[Data entries]
=-=-=
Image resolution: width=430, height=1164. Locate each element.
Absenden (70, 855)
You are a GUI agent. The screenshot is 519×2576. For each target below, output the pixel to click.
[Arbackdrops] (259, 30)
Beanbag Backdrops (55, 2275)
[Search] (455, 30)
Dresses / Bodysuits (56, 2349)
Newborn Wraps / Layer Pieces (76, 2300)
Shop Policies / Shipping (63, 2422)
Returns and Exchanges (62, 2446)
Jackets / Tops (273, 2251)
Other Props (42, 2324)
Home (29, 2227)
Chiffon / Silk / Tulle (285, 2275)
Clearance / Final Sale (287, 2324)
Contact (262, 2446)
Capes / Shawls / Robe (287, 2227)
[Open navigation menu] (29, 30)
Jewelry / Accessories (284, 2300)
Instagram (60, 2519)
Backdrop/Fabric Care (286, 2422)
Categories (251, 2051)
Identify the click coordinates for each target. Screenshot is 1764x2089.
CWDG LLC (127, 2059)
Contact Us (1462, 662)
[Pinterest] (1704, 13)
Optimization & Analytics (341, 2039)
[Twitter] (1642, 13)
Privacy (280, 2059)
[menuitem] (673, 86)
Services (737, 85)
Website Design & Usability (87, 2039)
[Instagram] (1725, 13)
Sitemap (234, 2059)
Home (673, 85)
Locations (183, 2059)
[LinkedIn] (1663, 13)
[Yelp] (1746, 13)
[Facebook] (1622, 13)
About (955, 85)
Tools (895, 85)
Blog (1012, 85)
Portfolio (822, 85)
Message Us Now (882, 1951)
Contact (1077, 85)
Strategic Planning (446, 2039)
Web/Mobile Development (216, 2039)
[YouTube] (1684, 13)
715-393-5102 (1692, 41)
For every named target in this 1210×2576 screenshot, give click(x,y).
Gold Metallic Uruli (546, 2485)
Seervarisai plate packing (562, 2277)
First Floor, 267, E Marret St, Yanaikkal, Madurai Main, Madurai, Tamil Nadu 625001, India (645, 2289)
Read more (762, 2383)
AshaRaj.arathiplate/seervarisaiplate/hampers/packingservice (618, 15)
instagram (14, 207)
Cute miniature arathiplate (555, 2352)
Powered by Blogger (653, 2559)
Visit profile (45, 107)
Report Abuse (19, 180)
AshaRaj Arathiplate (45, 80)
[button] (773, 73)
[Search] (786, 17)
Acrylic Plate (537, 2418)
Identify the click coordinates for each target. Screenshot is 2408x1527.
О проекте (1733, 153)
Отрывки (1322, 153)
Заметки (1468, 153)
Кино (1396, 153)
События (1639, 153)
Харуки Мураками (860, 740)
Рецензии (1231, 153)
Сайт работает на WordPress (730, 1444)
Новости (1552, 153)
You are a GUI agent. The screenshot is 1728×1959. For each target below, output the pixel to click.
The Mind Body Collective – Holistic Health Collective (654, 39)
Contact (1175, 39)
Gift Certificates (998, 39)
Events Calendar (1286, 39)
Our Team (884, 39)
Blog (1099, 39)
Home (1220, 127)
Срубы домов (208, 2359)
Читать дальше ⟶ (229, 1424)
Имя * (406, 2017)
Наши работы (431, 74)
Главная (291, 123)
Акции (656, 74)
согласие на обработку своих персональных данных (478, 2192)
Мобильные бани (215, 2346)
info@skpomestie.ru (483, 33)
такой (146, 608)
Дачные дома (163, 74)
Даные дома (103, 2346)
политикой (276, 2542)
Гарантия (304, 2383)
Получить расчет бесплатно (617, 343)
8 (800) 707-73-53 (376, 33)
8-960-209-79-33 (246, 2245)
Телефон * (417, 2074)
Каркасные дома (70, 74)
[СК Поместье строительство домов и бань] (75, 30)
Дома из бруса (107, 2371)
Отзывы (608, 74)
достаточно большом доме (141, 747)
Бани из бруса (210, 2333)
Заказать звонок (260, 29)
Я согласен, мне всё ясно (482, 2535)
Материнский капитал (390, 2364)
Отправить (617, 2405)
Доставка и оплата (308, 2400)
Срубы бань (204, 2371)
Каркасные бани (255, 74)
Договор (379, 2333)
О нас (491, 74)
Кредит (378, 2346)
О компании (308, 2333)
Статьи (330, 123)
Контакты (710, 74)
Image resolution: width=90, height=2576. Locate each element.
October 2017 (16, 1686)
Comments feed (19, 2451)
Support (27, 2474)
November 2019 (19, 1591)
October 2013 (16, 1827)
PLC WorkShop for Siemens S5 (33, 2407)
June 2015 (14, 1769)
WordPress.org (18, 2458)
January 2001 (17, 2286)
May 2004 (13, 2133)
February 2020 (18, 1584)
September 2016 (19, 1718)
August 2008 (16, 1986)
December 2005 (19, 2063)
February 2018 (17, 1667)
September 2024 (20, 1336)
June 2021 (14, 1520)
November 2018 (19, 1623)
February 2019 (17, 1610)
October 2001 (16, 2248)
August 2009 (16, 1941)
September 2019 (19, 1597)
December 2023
=-=-=
● Work instructions: Would you show every line in the data above that contains the string "October"?

● Solution for this problem:
October 2017 (16, 1686)
October 2013 (16, 1827)
October 2001 (16, 2248)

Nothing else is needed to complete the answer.